● Entries on where items appear
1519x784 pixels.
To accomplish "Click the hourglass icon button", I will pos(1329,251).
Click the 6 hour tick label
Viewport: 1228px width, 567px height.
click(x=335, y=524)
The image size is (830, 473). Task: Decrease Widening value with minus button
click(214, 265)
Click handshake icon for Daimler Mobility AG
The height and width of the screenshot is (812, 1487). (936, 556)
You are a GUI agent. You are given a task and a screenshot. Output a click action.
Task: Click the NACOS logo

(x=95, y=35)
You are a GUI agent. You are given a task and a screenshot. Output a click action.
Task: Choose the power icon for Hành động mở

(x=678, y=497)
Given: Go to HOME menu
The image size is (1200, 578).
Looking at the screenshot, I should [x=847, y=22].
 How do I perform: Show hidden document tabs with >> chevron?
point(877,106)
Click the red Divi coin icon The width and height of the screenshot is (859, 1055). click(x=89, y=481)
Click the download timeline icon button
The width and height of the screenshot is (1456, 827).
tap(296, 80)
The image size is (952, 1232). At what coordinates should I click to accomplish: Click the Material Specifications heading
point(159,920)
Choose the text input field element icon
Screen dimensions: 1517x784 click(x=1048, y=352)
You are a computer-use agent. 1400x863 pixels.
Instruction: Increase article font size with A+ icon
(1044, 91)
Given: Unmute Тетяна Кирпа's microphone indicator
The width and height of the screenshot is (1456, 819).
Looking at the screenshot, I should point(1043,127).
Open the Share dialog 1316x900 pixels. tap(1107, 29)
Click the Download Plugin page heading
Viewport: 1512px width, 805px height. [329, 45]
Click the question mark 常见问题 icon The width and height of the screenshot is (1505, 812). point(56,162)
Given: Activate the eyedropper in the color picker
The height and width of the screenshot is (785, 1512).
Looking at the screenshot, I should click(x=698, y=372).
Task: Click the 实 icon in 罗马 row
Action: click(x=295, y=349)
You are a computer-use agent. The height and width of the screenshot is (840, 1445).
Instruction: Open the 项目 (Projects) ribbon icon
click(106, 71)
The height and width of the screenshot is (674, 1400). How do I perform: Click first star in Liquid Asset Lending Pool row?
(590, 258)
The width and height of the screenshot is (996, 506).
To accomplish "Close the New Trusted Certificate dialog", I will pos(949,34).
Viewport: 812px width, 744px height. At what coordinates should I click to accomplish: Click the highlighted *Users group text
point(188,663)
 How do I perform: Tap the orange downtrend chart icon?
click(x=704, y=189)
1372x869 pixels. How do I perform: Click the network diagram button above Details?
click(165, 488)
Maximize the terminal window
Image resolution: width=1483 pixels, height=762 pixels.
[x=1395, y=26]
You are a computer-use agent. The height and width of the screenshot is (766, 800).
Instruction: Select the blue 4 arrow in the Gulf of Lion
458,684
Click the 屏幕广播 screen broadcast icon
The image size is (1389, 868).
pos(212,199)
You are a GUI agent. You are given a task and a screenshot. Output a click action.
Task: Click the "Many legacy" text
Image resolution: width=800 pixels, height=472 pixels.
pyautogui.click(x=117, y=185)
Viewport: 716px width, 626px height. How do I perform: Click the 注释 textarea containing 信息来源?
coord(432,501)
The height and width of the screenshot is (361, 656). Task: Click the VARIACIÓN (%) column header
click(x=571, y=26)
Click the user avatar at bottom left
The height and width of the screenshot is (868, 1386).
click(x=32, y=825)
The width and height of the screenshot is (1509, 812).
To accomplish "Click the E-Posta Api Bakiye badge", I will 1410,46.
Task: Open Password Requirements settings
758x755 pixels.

● Exercise
Write out every line of the items above as a numbered list, leaving out the blank lines.

● Result
1. 1519x784 pixels.
2. To accomplish "Click the hourglass icon button", I will pos(1329,251).
3. Click the 6 hour tick label
4. Viewport: 1228px width, 567px height.
5. click(x=335, y=524)
6. The image size is (830, 473). Task: Decrease Widening value with minus button
7. click(214, 265)
8. Click handshake icon for Daimler Mobility AG
9. The height and width of the screenshot is (812, 1487). (936, 556)
10. You are a GUI agent. You are given a task and a screenshot. Output a click action.
11. Task: Click the NACOS logo
12. (x=95, y=35)
13. You are a GUI agent. You are given a task and a screenshot. Output a click action.
14. Task: Choose the power icon for Hành động mở
15. (x=678, y=497)
16. Given: Go to HOME menu
17. The image size is (1200, 578).
18. Looking at the screenshot, I should [x=847, y=22].
19.  How do I perform: Show hidden document tabs with >> chevron?
20. point(877,106)
21. Click the red Divi coin icon The width and height of the screenshot is (859, 1055). click(x=89, y=481)
22. Click the download timeline icon button
23. The width and height of the screenshot is (1456, 827).
24. tap(296, 80)
25. The image size is (952, 1232). At what coordinates should I click to accomplish: Click the Material Specifications heading
26. point(159,920)
27. Choose the text input field element icon
28. Screen dimensions: 1517x784 click(x=1048, y=352)
29. You are a computer-use agent. 1400x863 pixels.
30. Instruction: Increase article font size with A+ icon
31. (1044, 91)
32. Given: Unmute Тетяна Кирпа's microphone indicator
33. The width and height of the screenshot is (1456, 819).
34. Looking at the screenshot, I should point(1043,127).
35. Open the Share dialog 1316x900 pixels. tap(1107, 29)
36. Click the Download Plugin page heading
37. Viewport: 1512px width, 805px height. [329, 45]
38. Click the question mark 常见问题 icon The width and height of the screenshot is (1505, 812). point(56,162)
39. Given: Activate the eyedropper in the color picker
40. The height and width of the screenshot is (785, 1512).
41. Looking at the screenshot, I should click(x=698, y=372).
42. Task: Click the 实 icon in 罗马 row
43. Action: click(x=295, y=349)
44. You are a computer-use agent. The height and width of the screenshot is (840, 1445).
45. Instruction: Open the 项目 (Projects) ribbon icon
46. click(106, 71)
47. The height and width of the screenshot is (674, 1400). How do I perform: Click first star in Liquid Asset Lending Pool row?
48. (590, 258)
49. The width and height of the screenshot is (996, 506).
50. To accomplish "Close the New Trusted Certificate dialog", I will pos(949,34).
51. Viewport: 812px width, 744px height. At what coordinates should I click to accomplish: Click the highlighted *Users group text
52. point(188,663)
53.  How do I perform: Tap the orange downtrend chart icon?
54. click(x=704, y=189)
55. 1372x869 pixels. How do I perform: Click the network diagram button above Details?
56. click(165, 488)
57. Maximize the terminal window
58. Image resolution: width=1483 pixels, height=762 pixels.
59. [x=1395, y=26]
60. You are a computer-use agent. The height and width of the screenshot is (766, 800).
61. Instruction: Select the blue 4 arrow in the Gulf of Lion
62. 458,684
63. Click the 屏幕广播 screen broadcast icon
64. The image size is (1389, 868).
65. pos(212,199)
66. You are a GUI agent. You are given a task and a screenshot. Output a click action.
67. Task: Click the "Many legacy" text
68. Image resolution: width=800 pixels, height=472 pixels.
69. pyautogui.click(x=117, y=185)
70. Viewport: 716px width, 626px height. How do I perform: Click the 注释 textarea containing 信息来源?
71. coord(432,501)
72. The height and width of the screenshot is (361, 656). Task: Click the VARIACIÓN (%) column header
73. click(x=571, y=26)
74. Click the user avatar at bottom left
75. The height and width of the screenshot is (868, 1386).
76. click(x=32, y=825)
77. The width and height of the screenshot is (1509, 812).
78. To accomplish "Click the E-Posta Api Bakiye badge", I will 1410,46.
79. Task: Open Password Requirements settings
80. 758x755 pixels.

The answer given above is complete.